When we last left off, Tim’s brilliant invention of the “Mud Room” (explained better in a flashback segment) has backfired horribly, as Clayface has been forced to absorb all his excess mass, driving him out of control and turning him into a clay Kaiju just in time to kill the mass of marchers supporting the First Victim – exactly what the masked villain wanted. With Tim out of commission and barely conscious, it falls on the rest of the Bat-family to try to rein in their wayward partner. What works here is that no one can really be said to be to blame for Clayface’s rampage – Tim created the technology, Bruce brought in a wild card, and of course, Clayface made a lot of mistakes himself.
I just wish that nuance extended to Batwoman. Her more ruthless approach to crimefighting isn’t necessarily something I disagree with, but she doesn’t seem to be taking it nearly as seriously as she should. She brings up the possibility of killing Clayface almost casually to Batman, and he shoots her down quickly. That’s not the end of it, of course. There are some great moments in this issue, from Anarky realizing that he’s sided with monsters and making a dramatic break for the light, and Cassandra Cain throwing herself literally into the maw of the beast to try one last attempt to reach the man who has become her closest friend. Tynion’s decision to make Clayface a central character in this arc was controversial, but it’s worked much better than it had any right to. But everything in this issue, of course, is leaning up to Kate taking that shot, and it doesn’t feel justified nearly as well as it needed to be. Lots of good and bad in this issue, but if it’s used to estrange Cass from the Batfam as was hinted in interviews, I’ll be deeply disappointed.
Corrina: I’m not sure how to take this issue.
Tynion is playing with an important theme here, about how appearances do not make a person a monster, actions do. Cass’s actions in this series clearly showed that she was unwilling to commit actions that she finds abhorrent, no matter what the stakes, because she cannot be a monster again.
Clayface has been fighting his literal monster for some time.

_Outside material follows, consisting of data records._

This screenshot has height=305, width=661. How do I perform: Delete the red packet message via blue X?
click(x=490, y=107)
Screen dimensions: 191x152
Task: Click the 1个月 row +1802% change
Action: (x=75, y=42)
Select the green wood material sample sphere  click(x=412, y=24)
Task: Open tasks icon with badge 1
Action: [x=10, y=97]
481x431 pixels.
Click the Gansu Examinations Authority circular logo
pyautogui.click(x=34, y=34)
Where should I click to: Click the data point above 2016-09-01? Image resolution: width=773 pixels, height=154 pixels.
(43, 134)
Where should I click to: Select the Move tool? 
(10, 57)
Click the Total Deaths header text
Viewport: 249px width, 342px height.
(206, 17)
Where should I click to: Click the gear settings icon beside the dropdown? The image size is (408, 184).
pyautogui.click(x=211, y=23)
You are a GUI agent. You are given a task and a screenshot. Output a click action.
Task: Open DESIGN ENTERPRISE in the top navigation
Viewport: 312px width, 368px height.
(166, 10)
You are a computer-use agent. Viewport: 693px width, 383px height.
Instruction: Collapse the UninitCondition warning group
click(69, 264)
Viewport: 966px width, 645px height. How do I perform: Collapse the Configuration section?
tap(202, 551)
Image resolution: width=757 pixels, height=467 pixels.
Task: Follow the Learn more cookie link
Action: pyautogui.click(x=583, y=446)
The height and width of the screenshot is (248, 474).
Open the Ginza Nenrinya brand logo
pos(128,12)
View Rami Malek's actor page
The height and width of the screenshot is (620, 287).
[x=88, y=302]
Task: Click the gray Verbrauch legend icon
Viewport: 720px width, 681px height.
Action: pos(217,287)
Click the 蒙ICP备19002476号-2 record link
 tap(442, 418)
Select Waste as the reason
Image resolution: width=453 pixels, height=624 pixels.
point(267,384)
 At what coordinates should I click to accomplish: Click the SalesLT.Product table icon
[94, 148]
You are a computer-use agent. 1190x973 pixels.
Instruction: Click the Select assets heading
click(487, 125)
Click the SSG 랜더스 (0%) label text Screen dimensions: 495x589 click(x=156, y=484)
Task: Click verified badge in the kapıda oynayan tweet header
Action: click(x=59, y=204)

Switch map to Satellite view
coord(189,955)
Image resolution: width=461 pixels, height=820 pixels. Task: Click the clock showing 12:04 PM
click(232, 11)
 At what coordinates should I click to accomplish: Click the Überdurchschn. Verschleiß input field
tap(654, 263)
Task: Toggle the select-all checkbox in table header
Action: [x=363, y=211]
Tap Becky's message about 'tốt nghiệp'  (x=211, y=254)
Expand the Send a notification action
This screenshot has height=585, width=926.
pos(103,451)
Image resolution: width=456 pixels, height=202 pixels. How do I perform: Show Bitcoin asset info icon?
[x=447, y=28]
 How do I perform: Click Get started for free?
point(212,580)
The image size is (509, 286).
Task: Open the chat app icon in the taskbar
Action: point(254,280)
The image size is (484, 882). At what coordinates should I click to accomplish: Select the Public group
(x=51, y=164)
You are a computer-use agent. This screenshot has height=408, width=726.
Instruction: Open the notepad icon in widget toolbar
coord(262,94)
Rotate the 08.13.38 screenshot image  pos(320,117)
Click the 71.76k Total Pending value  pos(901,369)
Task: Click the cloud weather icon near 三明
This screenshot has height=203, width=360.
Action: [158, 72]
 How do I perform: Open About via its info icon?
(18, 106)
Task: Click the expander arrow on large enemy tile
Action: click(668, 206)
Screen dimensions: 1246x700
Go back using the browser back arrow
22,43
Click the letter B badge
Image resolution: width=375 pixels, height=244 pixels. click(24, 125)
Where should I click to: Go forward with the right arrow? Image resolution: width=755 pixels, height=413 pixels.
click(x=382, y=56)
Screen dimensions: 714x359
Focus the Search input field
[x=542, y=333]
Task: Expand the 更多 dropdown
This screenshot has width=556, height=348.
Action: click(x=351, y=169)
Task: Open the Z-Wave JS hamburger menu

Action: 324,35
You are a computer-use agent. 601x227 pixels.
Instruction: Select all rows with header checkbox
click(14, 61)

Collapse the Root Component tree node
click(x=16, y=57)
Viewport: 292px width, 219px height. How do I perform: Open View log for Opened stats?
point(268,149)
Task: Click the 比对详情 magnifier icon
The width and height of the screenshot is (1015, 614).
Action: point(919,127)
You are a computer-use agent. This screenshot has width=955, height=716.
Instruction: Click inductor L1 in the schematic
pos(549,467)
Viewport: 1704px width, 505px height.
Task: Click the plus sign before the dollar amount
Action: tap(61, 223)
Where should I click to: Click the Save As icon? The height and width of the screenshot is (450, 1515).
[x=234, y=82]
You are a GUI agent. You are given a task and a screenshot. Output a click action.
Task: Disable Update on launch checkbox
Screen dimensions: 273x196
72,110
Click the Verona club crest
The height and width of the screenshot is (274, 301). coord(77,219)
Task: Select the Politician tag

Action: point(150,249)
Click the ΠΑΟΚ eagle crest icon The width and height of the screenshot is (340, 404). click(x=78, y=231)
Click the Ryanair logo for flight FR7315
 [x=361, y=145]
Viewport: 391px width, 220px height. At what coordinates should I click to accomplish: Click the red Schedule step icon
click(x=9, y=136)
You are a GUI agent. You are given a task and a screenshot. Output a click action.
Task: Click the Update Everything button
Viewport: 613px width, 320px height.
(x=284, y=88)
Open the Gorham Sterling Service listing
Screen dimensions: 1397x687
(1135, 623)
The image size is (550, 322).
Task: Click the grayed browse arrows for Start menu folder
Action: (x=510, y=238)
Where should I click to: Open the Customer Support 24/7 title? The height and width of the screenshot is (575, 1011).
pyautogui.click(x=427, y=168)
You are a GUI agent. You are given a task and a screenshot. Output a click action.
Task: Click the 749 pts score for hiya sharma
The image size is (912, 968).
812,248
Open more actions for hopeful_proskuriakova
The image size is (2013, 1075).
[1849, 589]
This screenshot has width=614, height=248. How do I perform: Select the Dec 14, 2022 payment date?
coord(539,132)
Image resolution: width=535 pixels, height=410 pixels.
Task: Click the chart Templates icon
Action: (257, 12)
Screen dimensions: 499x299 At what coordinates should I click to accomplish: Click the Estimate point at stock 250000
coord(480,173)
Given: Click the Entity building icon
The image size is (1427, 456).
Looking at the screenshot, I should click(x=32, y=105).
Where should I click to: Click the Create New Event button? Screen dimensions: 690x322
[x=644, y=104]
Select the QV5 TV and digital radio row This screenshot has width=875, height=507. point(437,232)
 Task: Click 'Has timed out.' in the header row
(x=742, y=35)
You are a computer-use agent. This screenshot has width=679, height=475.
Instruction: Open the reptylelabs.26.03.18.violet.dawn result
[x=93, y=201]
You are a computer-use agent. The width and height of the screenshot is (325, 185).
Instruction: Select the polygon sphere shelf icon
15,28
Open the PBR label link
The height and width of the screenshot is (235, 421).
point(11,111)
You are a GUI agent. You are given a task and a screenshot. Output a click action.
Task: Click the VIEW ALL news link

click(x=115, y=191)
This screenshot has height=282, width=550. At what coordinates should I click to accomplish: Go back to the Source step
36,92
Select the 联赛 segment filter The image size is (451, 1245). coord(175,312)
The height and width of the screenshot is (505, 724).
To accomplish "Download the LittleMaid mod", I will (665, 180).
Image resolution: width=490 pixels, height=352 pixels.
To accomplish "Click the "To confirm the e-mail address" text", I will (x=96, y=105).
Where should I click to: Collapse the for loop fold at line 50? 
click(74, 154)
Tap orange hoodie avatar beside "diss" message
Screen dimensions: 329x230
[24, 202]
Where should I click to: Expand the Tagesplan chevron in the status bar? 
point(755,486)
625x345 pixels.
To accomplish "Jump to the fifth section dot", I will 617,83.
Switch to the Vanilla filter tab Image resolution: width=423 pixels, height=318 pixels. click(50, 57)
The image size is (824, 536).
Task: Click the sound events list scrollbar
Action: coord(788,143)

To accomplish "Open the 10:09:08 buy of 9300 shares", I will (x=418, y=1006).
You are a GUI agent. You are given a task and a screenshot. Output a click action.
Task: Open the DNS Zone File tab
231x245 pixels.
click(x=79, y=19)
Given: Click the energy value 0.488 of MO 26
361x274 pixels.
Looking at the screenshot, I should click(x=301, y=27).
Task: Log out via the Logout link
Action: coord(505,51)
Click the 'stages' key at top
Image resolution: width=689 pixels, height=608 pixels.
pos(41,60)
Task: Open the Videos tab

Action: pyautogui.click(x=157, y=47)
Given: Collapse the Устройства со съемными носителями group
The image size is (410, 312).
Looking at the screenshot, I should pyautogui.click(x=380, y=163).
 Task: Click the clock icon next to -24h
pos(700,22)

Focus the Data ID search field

Anarchy, too, is facing his internal demons and makes a choice to turn away from them. The First Victim, however, is more a monster than anyone else in this book, which suits, because he’s the villain.
And yet…there’s a parallel between his actions of putting innocents in the path of monster Clayface for “the greater good” and Kate Kane’s murder of Clayface. It’s not a clear parallel because the First Victim put innocents in the path while Kate Kane arguably killed someone who was guilty to protect innocents. But it’s a slippery slope there, isn’t it, because Clayface isn’t truly responsible for his actions.
I guess we’re meant to believe Kate just made a decision to be on the side of her father’s methods and not Batman’s and, if that’s the case, given how warped Jacob Kane’s justifications for endangering innocents have become, I’m truly disappointed and frustrated at this direction for Kate. I’ll note what I did over in the review of Nightwing: The New Order–it makes little sense for Kate to have serious fascist tendencies.
This is a case where the story is certainly well-written but it takes characters places I don’t believe they need to go.
Disclaimer: GeekDad received this comic for review purposes.